459 - Platelet contribution to clot strength in thromboelastometry in preterm septic neonates with thrombocytopenia: Both platelet count and function are considerable
Professor 2nd Neonatal Department & NICU, Aristotle University of Thessaloniki, "Papageorgiou" Hospital Thessaloniki, Thessaloniki, Greece
Background: Thromboelastometry (ROTEM) is a whole blood, visco-elastic, point-of-care coagulation test that is currently included in many algorithms for the diagnosis and treatment of bleeding. The difference in amplitude between the EXTEM and the FIBTEM ROTEM assays is considered an index of platelet contribution to clot strength (MCFplatelet) guiding management in thrombocytopenic patients. However, recent literature challenges the validity of MCFplatelet suggesting that the difference in maximum clot elasticity (MCEplatelet) is highly accurate. Objective: We investigated the potential of MCFplatelet and MCEplatelet in reflecting platelet count and function in septic preterm neonates during and their healthy counterparts, simultaneously assessing ROTEM and platelet flow cytometry tests.

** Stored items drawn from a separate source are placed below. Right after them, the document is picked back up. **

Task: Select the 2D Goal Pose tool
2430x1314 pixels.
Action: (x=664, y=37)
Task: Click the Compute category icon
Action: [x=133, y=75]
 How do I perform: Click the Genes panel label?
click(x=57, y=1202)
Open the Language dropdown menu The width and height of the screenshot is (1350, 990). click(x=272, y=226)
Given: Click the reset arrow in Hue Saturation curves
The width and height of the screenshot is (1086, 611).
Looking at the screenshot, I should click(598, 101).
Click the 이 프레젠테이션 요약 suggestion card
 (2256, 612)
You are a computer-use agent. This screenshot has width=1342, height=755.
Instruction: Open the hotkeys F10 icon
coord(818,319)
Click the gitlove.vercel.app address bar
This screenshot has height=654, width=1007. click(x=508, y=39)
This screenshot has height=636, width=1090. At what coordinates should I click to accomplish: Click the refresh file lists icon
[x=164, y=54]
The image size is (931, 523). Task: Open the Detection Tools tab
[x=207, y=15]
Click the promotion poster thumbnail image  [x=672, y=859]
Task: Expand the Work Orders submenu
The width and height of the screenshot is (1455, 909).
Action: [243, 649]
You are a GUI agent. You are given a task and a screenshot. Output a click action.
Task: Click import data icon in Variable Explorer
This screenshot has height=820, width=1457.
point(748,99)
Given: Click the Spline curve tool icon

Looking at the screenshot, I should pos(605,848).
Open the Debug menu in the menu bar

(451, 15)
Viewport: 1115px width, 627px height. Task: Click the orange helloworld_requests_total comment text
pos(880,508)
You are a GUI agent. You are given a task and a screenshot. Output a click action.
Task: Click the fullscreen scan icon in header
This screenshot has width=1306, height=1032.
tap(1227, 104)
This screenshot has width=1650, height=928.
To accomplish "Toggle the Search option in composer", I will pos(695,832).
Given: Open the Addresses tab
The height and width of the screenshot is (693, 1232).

Design/Methods: We included 28 preterm neonates with sepsis born at gestational age 24 + 1 to 34 + 3 and studied in comparison to 30 healthy counterparts. Coagulation was assessed by ROTEM and platelet function by flow cytometry. The study was conducted at 3-time points, at 1st, at 2nd to 3rd, and at 5th to 7th day of sepsis for patients and at 1-time point for controls (Τable Ι). Results: Comparison of the slopes for the fitted lines in patients and controls proved that there was no difference (p=0.9054) thus the two populations may be treated with a single model (Figure1). MCFplatelet and MCEplatelet were tested for association with platelet count and function in a total of 112 tests. The MCFplatelet showed a low (MCF platelet =35.6 + 0.025*PLTs, with overall p<0.0001 and adjusted R 2 =22.47%) association with platelet count and function (42b receptors, R 2 =11.44% and TRAPtest, R 2 =12.69%). The MCEplatelet showed higher association (MCE platelet =98.7+ 0.27*PLTs, with overall p<0.0001 and adjusted R 2 =41.95%) with platelet count. No association was found between MCEplatelet, inactive receptors and TRAPtest (Table II, III, IV, Figure 2, 3).
Conclusion(s): In the study population (patients and controls) MCE platelet is better estimator for platelet count than MCF platelet , however fails to precisely reflect platelet function. Platelet function by flow cytometry is poorly related to MCF platelet as it is evident from the correlation coefficients and the linear regression analysis. In clinical practice, the difference in elasticity between EXTEM and FIBTEM may replace the difference in amplitude but further research and new diagnostic modalities should be performed to discriminate the contribution of platelet function to clot stability.